◆ Exercise ◆
Your output should be exactly the lines from the one containing "Open data source properties wrench icon" through the final line of the following data, please, with no pictures.

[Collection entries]
-----

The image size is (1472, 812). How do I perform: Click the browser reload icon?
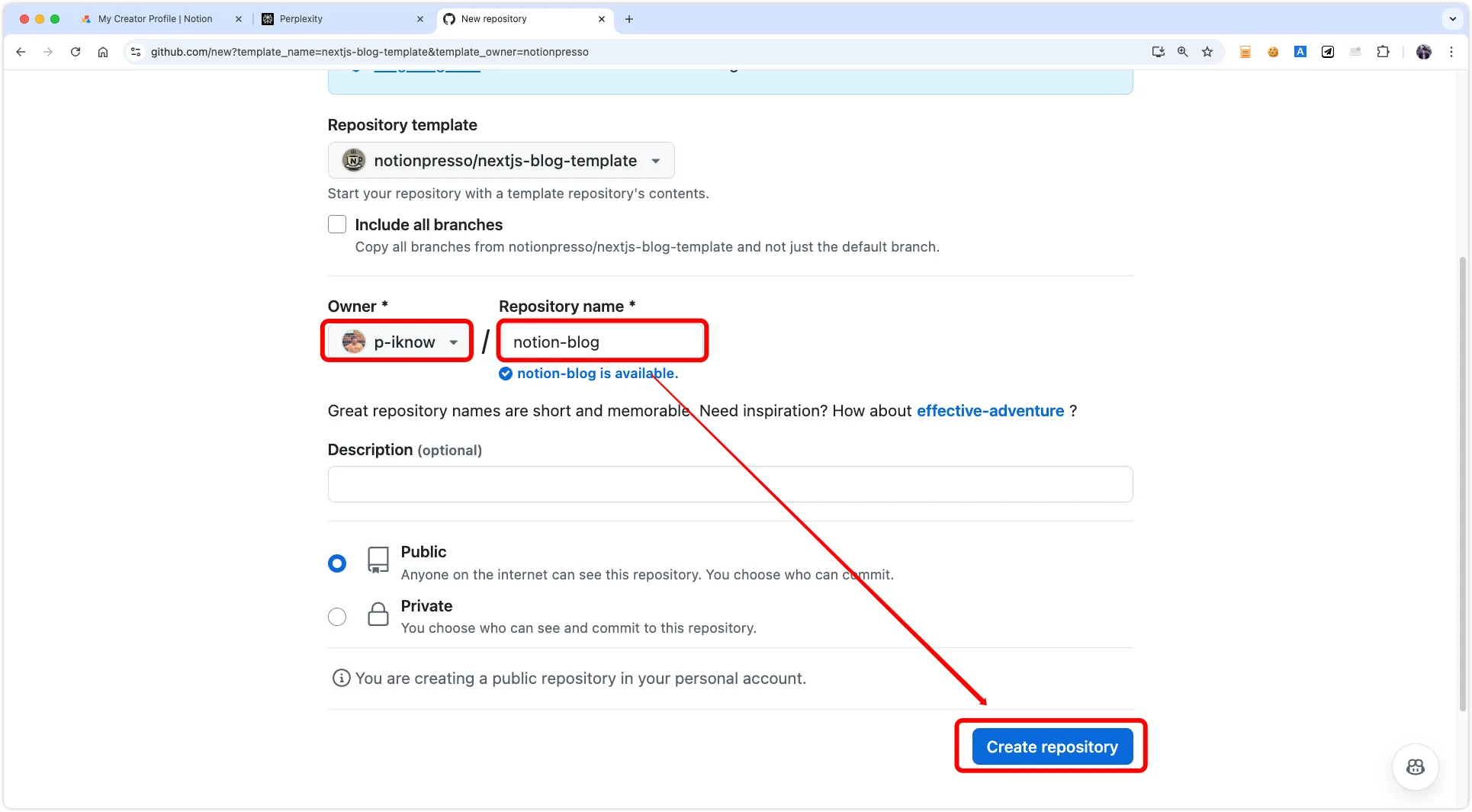pyautogui.click(x=76, y=52)
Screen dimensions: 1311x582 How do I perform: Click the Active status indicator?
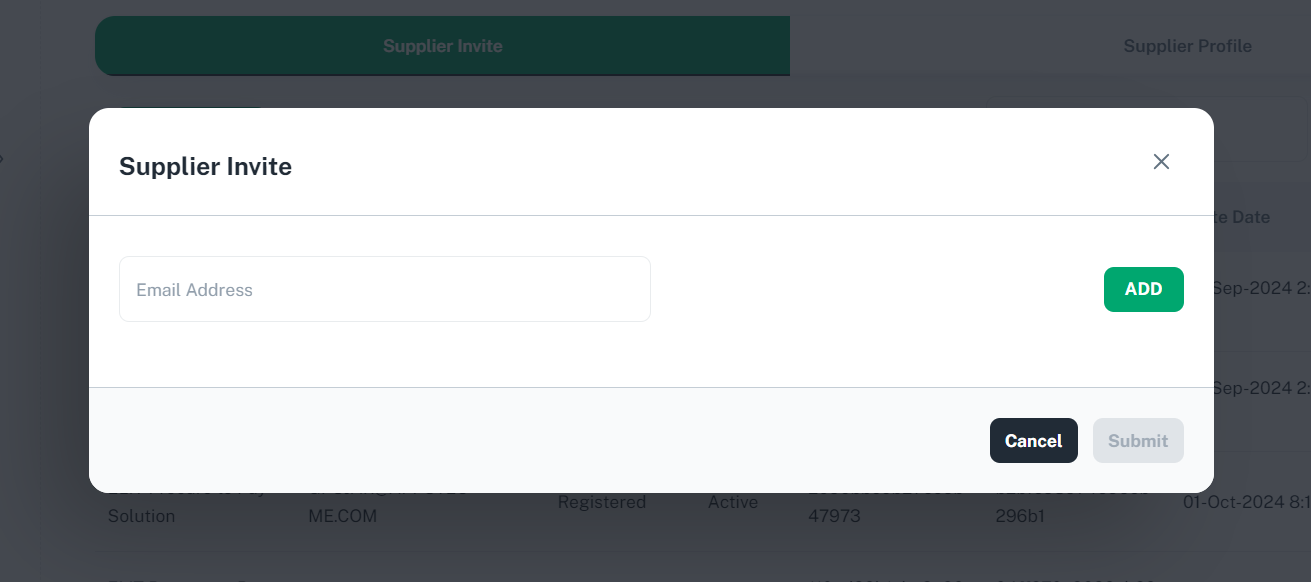tap(733, 502)
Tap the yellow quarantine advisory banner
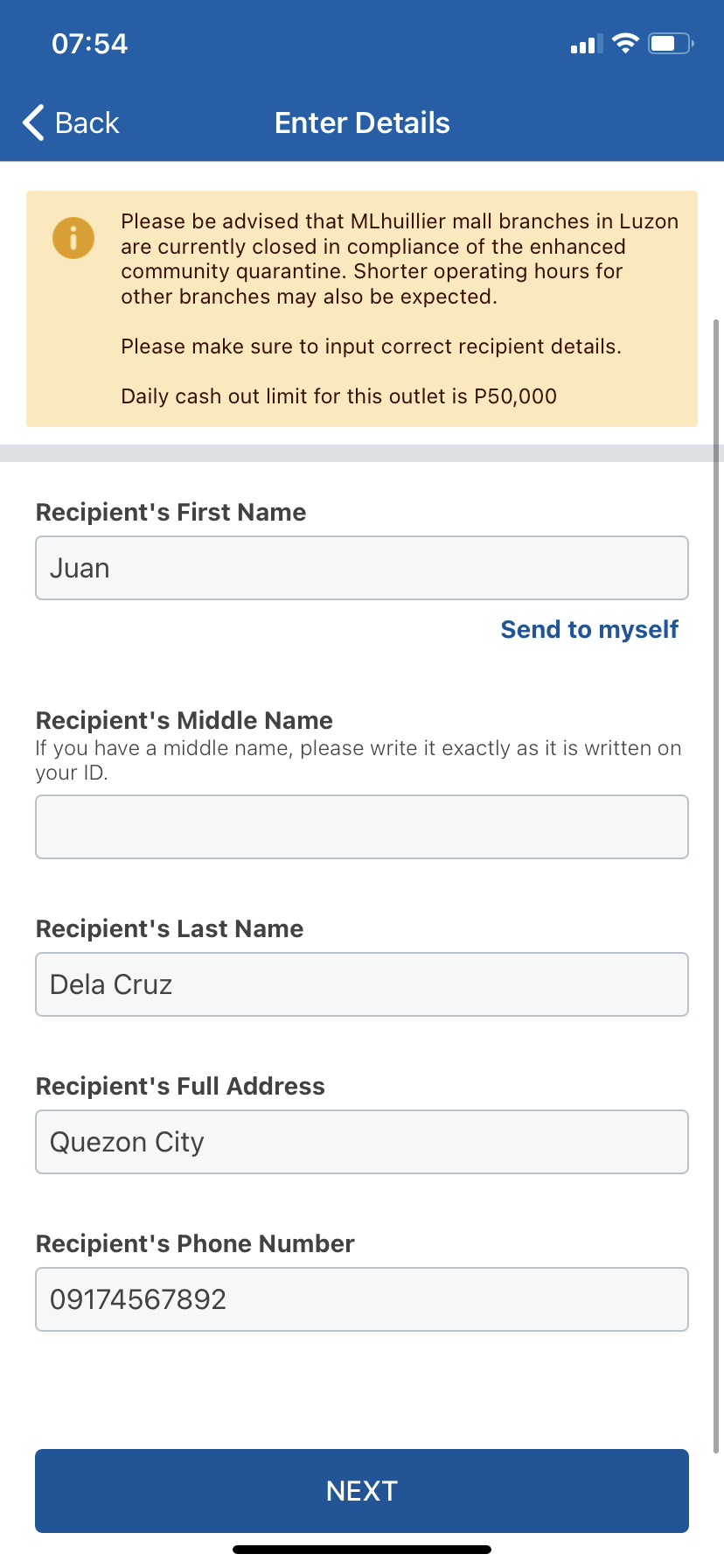The width and height of the screenshot is (724, 1568). click(x=362, y=309)
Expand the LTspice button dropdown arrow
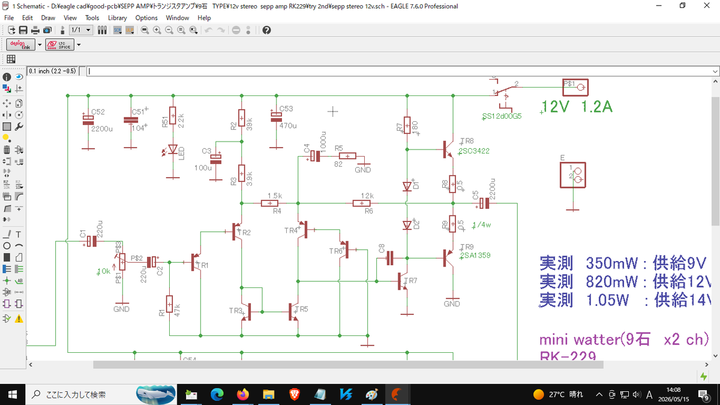Screen dimensions: 720x405 pos(79,45)
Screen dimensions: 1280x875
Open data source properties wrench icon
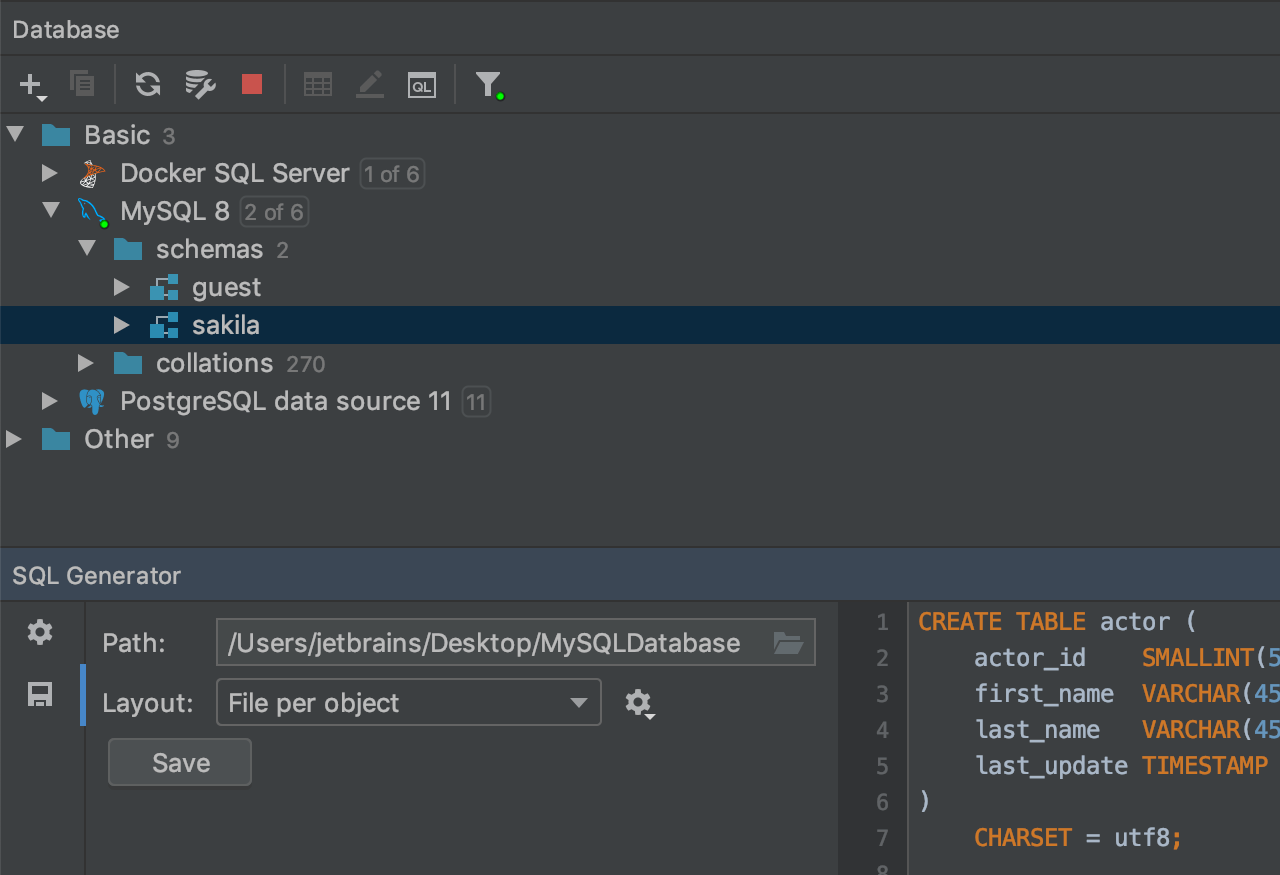pyautogui.click(x=200, y=84)
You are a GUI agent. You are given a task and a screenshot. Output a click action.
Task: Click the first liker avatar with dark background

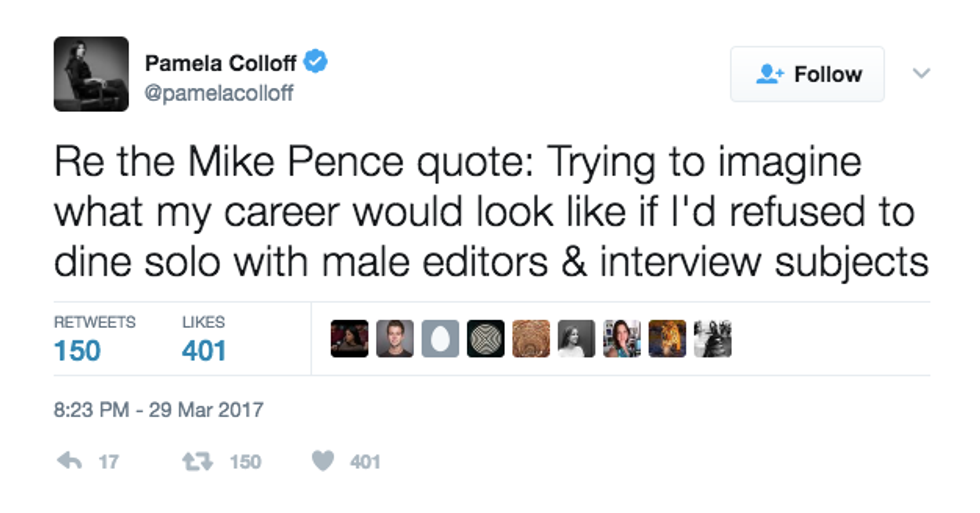(349, 339)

-----

◆ Result for this task ◆
Open data source properties wrench icon
pyautogui.click(x=200, y=84)
You are a GUI agent. You are given a task and a screenshot. Output a click action.
Task: Click the first liker avatar with dark background

(349, 339)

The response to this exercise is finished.